Tracing the expression in journalism or literature is in any case complicated by the prevalence of others kinds of bad drop, a surprisingly flexible combination of words.

You can have a “bad drop” in several different sports, including rugby, golf, and mountaineering. The phrase also occurs in connection with alcohol. Less predictably, I have found it featuring in old court reports about the once common crime of milk sellers adulterating their product with water.

Back in the area of adulterated humanity, meanwhile, the concept featured in a 1983 Dictionary of Cork Slang. Unfortunately I don't have that book, so I don't know if the definition added to our knowledge of the mysterious condition.

The phrase merited only passing mention in a report of the launch by Irish Times correspondent Dick Hogan, who in a near-Joycean summary of the book's contents, wrote: "If you don't know what waxin' up a Gaza is in the first place, there's a bad drop in you and the best thing to do would be to get the lops out of the diddlum, slip on the rubber dollies, forget about the lashers in pana, make sure the pawney isn't on the way and hope against hope that someone doesn't put the cawhake on you."

No doubt advances in DNA screening will eventually eradicate the bad drop, which I have always assumed to afflict only Irish people.
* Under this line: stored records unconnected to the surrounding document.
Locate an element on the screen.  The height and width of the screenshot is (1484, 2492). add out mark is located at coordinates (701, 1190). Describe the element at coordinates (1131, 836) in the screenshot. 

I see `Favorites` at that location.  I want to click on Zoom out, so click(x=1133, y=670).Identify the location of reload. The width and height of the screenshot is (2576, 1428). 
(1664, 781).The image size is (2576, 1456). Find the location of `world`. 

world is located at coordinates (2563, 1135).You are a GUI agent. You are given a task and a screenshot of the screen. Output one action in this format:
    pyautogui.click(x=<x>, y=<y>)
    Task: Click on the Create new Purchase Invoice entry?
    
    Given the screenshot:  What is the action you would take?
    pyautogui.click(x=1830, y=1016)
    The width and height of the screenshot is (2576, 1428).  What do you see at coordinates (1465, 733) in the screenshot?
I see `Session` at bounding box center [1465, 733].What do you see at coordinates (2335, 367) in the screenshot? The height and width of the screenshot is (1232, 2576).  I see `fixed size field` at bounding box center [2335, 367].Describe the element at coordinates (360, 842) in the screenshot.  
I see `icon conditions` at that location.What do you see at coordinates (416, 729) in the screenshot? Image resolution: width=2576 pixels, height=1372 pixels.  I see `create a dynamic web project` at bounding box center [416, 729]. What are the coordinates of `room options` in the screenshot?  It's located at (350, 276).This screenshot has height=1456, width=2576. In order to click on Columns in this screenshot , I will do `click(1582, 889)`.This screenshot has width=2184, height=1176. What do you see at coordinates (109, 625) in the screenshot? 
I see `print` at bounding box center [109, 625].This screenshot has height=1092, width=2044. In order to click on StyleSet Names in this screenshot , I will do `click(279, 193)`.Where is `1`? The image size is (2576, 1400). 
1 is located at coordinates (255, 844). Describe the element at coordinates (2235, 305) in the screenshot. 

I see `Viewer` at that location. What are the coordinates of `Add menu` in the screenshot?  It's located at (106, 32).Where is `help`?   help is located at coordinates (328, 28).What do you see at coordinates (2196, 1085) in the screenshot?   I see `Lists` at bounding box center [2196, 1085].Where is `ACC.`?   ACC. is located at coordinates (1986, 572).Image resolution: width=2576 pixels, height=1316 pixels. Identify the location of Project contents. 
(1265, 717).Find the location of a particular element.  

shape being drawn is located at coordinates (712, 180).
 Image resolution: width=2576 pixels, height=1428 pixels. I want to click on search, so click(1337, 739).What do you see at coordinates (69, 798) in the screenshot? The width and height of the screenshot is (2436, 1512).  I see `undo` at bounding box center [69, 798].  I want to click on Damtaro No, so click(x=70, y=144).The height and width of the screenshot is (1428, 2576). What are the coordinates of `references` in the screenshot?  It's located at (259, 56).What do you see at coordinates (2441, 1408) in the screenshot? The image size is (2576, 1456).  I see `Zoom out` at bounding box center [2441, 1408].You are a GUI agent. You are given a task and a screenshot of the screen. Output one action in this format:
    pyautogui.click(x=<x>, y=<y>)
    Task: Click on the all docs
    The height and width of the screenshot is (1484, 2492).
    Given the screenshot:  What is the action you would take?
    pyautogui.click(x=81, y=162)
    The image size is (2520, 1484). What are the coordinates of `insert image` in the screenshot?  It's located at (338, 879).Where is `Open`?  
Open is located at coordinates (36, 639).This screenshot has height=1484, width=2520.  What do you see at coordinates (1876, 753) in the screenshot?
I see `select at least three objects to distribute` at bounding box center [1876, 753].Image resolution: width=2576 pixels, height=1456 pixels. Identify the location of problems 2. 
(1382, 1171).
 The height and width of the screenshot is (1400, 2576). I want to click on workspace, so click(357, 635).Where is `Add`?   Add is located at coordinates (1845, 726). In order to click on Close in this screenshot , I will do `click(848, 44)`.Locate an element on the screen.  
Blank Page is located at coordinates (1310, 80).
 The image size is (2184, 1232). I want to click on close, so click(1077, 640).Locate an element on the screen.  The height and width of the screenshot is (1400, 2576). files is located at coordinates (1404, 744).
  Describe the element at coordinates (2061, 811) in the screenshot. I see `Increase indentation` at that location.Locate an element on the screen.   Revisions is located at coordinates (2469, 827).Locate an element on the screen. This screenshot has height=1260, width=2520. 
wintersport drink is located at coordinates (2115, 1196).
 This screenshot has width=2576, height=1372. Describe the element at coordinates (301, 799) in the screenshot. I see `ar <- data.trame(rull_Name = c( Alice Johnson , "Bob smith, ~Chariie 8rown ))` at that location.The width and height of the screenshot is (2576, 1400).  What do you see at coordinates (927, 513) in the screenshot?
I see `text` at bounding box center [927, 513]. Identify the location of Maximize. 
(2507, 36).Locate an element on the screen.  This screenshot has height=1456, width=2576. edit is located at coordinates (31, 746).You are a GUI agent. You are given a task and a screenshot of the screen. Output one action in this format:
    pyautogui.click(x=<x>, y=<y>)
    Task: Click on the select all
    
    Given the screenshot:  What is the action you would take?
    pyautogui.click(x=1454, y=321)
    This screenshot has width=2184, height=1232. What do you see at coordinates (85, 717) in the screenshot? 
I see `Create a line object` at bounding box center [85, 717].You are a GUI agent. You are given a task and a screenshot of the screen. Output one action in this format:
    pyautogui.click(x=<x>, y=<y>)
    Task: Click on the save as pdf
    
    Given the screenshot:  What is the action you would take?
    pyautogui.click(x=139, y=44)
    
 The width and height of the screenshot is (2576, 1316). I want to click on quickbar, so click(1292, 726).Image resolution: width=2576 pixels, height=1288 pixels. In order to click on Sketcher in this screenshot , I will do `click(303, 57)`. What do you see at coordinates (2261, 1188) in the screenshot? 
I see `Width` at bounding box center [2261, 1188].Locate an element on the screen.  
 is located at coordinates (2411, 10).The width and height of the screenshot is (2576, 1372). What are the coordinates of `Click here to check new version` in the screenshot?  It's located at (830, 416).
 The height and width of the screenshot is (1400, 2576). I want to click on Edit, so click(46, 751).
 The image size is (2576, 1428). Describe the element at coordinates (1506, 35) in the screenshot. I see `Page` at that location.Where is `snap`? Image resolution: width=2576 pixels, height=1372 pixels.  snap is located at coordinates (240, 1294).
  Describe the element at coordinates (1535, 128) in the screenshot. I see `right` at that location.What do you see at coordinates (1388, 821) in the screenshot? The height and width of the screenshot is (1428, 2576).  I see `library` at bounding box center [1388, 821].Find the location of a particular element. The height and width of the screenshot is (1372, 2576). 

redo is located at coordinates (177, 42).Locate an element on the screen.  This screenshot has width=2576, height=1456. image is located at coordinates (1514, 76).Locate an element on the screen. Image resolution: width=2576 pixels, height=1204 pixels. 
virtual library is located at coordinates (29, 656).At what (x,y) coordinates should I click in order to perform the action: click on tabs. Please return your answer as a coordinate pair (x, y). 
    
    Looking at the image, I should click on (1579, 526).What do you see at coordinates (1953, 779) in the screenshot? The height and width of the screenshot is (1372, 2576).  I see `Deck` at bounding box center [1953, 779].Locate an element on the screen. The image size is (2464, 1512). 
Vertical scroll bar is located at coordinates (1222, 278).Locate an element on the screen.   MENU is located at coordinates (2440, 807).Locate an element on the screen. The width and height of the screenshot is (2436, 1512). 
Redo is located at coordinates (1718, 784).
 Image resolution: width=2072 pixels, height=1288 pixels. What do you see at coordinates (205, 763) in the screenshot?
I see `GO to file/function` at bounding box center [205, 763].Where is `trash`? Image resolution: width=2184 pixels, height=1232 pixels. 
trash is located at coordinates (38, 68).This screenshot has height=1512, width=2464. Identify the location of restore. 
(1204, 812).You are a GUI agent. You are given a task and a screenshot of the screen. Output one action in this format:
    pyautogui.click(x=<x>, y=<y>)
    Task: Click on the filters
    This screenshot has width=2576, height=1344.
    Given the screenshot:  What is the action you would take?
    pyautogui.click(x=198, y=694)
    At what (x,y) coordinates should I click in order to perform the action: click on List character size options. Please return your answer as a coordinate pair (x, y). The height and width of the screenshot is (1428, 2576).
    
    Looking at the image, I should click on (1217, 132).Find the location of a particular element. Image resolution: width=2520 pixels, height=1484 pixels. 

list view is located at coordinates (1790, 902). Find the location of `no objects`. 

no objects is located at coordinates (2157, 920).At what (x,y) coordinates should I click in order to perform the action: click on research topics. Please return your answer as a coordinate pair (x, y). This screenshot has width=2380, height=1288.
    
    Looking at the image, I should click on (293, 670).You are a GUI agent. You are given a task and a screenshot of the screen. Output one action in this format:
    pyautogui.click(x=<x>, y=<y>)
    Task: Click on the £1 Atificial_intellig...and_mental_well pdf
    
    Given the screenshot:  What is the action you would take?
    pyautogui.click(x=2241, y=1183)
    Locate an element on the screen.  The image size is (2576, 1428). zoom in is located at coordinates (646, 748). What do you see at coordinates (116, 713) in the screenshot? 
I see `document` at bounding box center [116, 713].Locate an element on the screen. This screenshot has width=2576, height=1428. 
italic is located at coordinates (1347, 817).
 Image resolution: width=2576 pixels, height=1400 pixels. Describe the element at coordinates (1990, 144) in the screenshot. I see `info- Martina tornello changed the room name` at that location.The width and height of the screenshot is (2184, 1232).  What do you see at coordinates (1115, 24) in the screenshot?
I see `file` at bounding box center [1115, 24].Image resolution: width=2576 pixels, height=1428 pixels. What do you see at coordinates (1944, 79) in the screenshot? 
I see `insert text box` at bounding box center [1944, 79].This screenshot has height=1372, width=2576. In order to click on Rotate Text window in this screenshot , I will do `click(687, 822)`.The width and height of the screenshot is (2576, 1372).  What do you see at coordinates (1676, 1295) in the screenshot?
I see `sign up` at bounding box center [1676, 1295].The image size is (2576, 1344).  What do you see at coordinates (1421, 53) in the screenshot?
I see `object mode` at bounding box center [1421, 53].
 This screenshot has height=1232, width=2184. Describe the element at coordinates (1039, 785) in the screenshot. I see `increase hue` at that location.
But I may be wrong about that last part, because one of the other places the phrase occurs sporadically is in 19th-century archives of the Spectator, a quintessentially English magazine.

In an 1864 article about the aristocratic Somerset family, for example, it delved even further into English history than Countess Markievicz: back to the War of the Roses. Ancestors of the Somersets were said to have conspired once with “Irish Catholic rebels” but in more recent generations had been sound “Tories”, albeit devoted mainly to the “sustained magnificence of their stately lives”.

The article is long, and difficult to follow. But at the end, happily, the Spectator concludes that the family's character had remained fairly consistent over four centuries and could now be summed up in ten words: "The Somersets are Plantagenets with a bad drop in them."